Wednesday, December 19, 2007

The Pit, and the Chocolate Santa

my intrepid friend Charlene descending into the Pit, an installation at Gavin Brown's Enterprise in NYC

Like all New Yorkers, I read reviews, and this caught my eye, Holland Cotter's review of the artist Urs Fischer at Gavin Brown's Enterprise. Here I will quote a bit:

"The piece, titled "You", calls up many references from the past and the present: from Michael Heizer's earthworks to Chris Burden''s institutional underminings to Monica Bonvicini's simulations of the same. .......(it goes on and on about obscure references)....You have to stoop - an implicitly humbling posture - to enter and exit, as if at the door of a shrine or a tomb, and only one person can pass through at a time."

Intriguing I thought, I like tombs and shrines, I want to see this. What also impressed me was another review, I think it might have been on NPR, but not sure, that stated that it cost $250,000., to excavate that pit, and then of course it will be filled and cemented over again after the show. This is extravagance, a flagrant throwing of money away, tossing it into dumpsters, just to show that you can do it. While I love extravagance, I don't like waste, but wanted to see this for myself.

It is quite impressive, the small opening in the otherwise perfect gallery wall, and the pit has a kind of desert beauty, like some excavation in Egypt. It is intriguing and it would have been enough to simply look at from the entrance, but no, my friend Charlene quickly hopped down and made her way gingerly into it. I followed of course. It is impressive, but I think I can get this experience out in nature better. Also it smelled of dry dust, somewhat chockingly so.

It is certainly a concept, but would just remain that without the money that dug it, in a space in Manhattan. I cannot say I get this type of art particularly, or really care to, there is something disturbing about the casual destruction it entailed.

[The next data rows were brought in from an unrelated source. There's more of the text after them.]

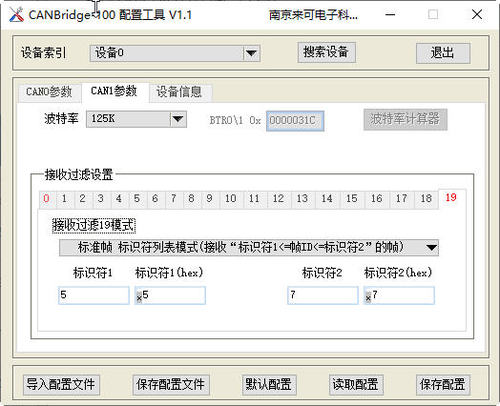Open the 设备索引 device dropdown
Screen dimensions: 500x406
point(175,53)
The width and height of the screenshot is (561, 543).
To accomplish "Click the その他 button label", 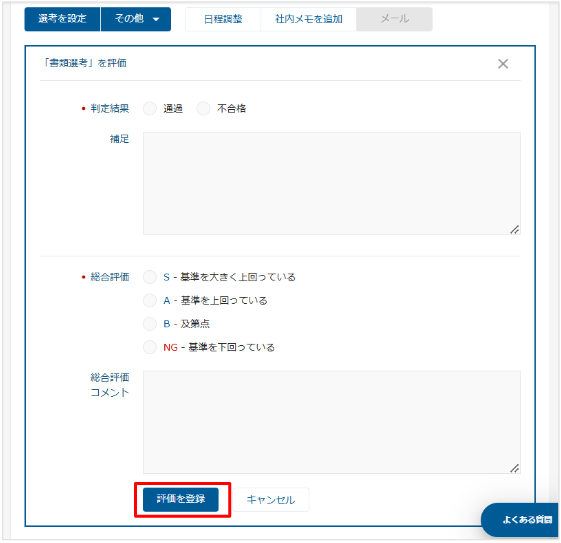I will 129,19.
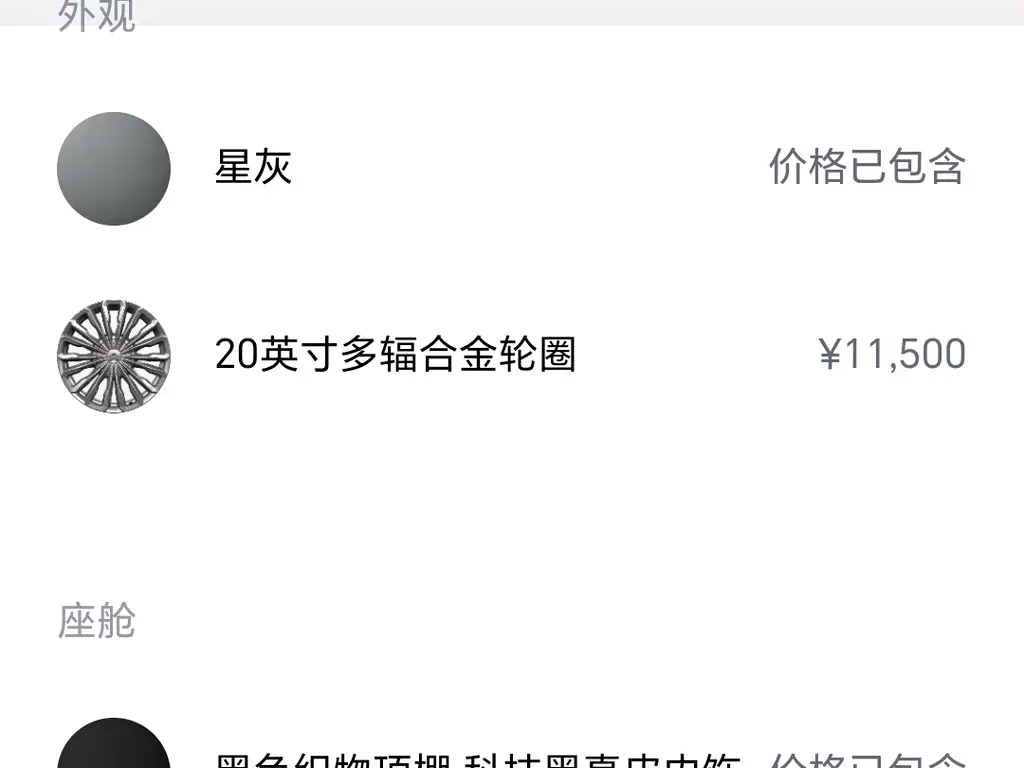Screen dimensions: 1024x768
Task: Select the 星灰 gray paint swatch
Action: [114, 168]
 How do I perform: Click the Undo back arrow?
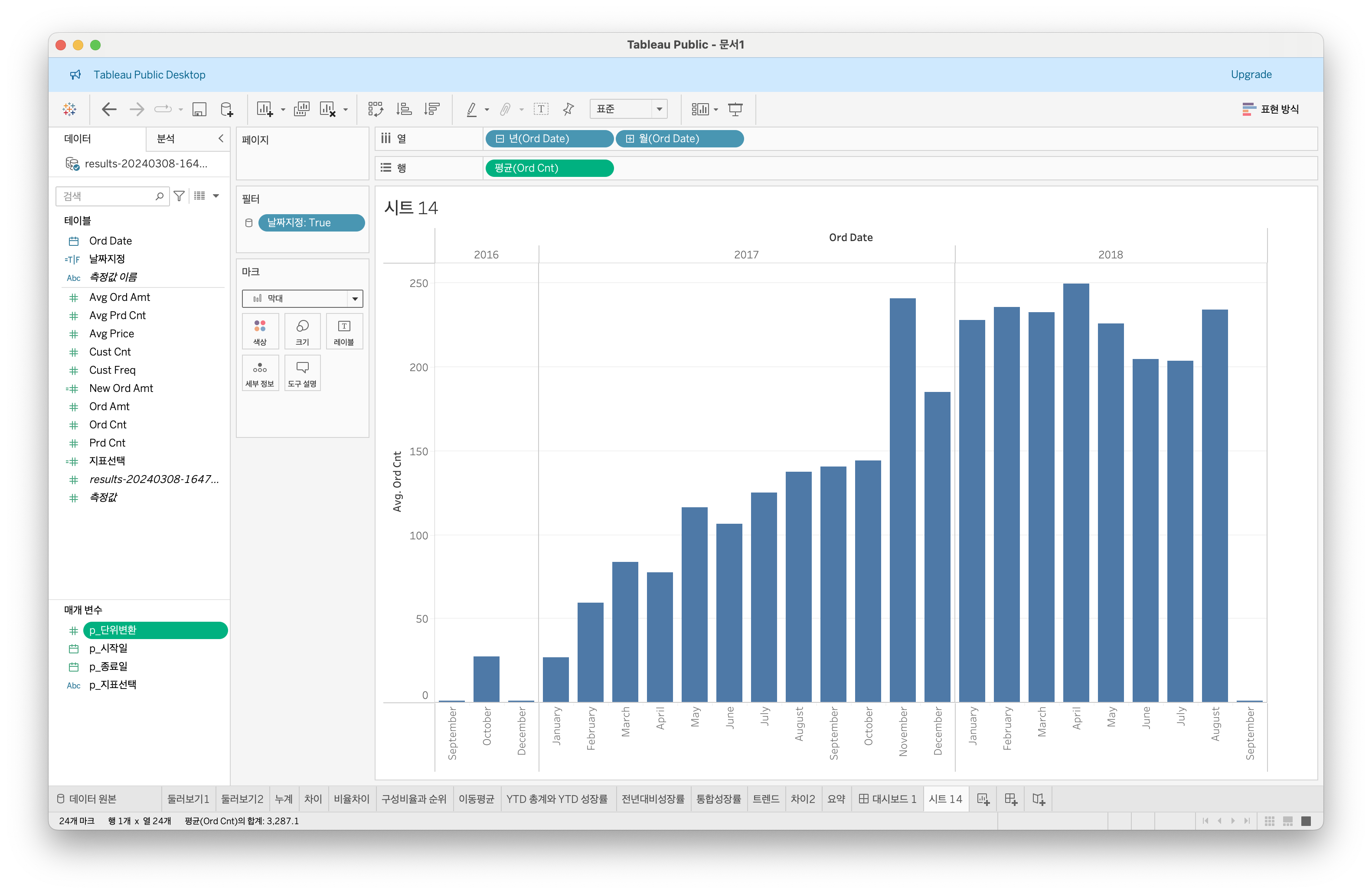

On a humorous note, we then quickly made our way up to Maccarone Gallery up the street, which has a huge installation piece that also demonstrates the tremendous resources being poured into contemporary art. It is a piece by Paul McCarthy, a complete chocolate factory in the gallery space churning out high quality chocolate figures of Santa, holding a butt plug as if it were a Christmas tree. It is pretty impressive, a complete fully functioning and staffed factory working making 1000 of them a day, and open 7 days a week to take orders. At just $100. a Santa, it is a relative bargain in the art world, although it really is best eaten.


The Santa's, hundreds of them, all lined up.

Cute, and at least produces something that can be consumed, and saved should you wish. Although they do tell you that it only keeps about a year. I am sure in some museum somewhere will be a nitrogen atmosphere glass case preserving one for perpetuity in case anyone cares in years hence.


Here they are all packed up, and carefully labeled, "Chocolate Santa and Butt Plug", in case you had forgotten. You could just put a toy in, close it up, re attach the label, keep it and sell it at an auction house in future years, who would know? Eat the Santa, it is good chocolate, we tried the samples they had available.